The conflict in Iran and escalating unrest in the Strait of Hormuz have triggered a severe crisis for Kenya’s flower industry, leaving seven major flower farms on the brink of closure. The geopolitical instability has caused shipping costs to triple, creating an economic burden that industry leaders say is more devastating than the disruptions seen during the COVID-19 pandemic.

Kenya’s Rose Export Industry Plummets as Iran Conflict Drives Shipping Costs Skyward

The logistical strain is most evident in the soaring cost of transport. Shipping rates for roses have jumped from 20 kroner per kilogram to 60 kroner, a spike that many farm managers warn is unsustainable for continued operations. This volatility underscores how regional conflicts in the Middle East can create immediate and drastic ripple effects across global supply chains, particularly for perishable goods.

At Isintha Flowers, one of the largest floral enterprises in Kenya, the impact has been stark. Ananthan Kumar, the company’s sales manager, reported that daily exports have plummeted to roughly half of their previous volume. Before the conflict began, the firm exported between 400,000 and 450,000 cut flowers every day; that number has since been slashed.

“Yes, clearly, we are hit harder now than in the time with covid,” Kumar told the Associated Press.

The crisis is compounded by a shortage of available flights and the rising cost of aviation fuel. At Jomo Kenyatta International Airport in Nairobi, there have been significantly fewer departures than before the conflict began. Ethiopian Airlines, the largest carrier in Africa and a primary transporter of Kenyan roses, has seen a marked decrease in flights, further strangling the export pipeline.

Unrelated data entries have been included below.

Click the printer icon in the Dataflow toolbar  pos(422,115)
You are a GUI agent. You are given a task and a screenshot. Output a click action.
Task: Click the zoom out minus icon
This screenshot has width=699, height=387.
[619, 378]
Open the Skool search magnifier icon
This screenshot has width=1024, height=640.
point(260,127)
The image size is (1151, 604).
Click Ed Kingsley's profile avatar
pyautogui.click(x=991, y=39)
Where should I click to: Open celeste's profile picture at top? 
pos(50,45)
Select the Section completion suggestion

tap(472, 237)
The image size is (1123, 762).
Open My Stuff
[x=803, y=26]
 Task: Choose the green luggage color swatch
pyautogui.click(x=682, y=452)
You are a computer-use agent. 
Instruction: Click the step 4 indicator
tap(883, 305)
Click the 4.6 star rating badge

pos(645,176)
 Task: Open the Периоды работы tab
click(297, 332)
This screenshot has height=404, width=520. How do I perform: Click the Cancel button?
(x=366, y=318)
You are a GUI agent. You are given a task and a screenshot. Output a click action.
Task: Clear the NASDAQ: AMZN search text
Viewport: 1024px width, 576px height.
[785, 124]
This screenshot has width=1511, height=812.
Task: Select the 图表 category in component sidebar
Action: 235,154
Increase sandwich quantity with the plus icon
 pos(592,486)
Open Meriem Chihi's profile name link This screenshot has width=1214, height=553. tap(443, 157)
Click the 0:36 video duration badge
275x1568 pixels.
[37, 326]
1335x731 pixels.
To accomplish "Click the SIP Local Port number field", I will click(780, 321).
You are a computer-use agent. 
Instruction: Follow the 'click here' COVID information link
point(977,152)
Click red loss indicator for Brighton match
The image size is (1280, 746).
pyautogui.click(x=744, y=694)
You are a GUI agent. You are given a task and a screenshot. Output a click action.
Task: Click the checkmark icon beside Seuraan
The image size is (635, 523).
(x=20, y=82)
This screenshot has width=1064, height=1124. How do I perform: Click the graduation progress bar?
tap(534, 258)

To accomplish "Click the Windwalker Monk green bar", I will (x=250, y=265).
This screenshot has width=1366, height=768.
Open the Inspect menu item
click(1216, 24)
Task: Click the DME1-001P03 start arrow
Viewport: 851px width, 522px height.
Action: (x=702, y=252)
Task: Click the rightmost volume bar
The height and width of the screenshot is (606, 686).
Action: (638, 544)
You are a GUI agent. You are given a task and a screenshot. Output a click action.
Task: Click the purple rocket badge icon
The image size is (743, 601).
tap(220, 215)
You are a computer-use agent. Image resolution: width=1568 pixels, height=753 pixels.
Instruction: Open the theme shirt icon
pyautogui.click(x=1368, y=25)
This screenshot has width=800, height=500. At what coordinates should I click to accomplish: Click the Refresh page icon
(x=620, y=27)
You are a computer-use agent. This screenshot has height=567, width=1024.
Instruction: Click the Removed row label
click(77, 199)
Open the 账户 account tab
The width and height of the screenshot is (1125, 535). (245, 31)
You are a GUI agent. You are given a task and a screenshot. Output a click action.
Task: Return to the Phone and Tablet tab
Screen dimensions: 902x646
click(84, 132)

The stakes are high for the local economy. Kenya is the largest flower exporter in Africa and ranks as the third-largest globally, followed in the region by Ethiopia, Uganda, and Tanzania. The industry supports a massive workforce, with approximately 500,000 people employed across the country’s many flower farms. In regions like Kajiado, workers are already feeling the pressure as staffing levels are reduced to cope with the falling export volumes.

As the rose export crisis continues, the situation threatens not only the viability of Kenya’s agricultural leadership in Africa but also the job security of half a million laborers dependent on the global flower trade.